Saved data entries:
::::::

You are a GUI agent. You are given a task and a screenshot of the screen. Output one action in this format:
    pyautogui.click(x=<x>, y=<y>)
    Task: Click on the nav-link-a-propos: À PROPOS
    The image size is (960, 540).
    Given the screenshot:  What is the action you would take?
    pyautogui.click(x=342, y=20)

::::::

- **What you are asked to do**
Output each line of the material above as a JSON list of strings, one string per line, with blank lines omitted.

- **Answer for this exercise**
[
  "You are a GUI agent. You are given a task and a screenshot of the screen. Output one action in this format:",
  "    pyautogui.click(x=<x>, y=<y>)",
  "    Task: Click on the nav-link-a-propos: À PROPOS",
  "    The image size is (960, 540).",
  "    Given the screenshot:  What is the action you would take?",
  "    pyautogui.click(x=342, y=20)"
]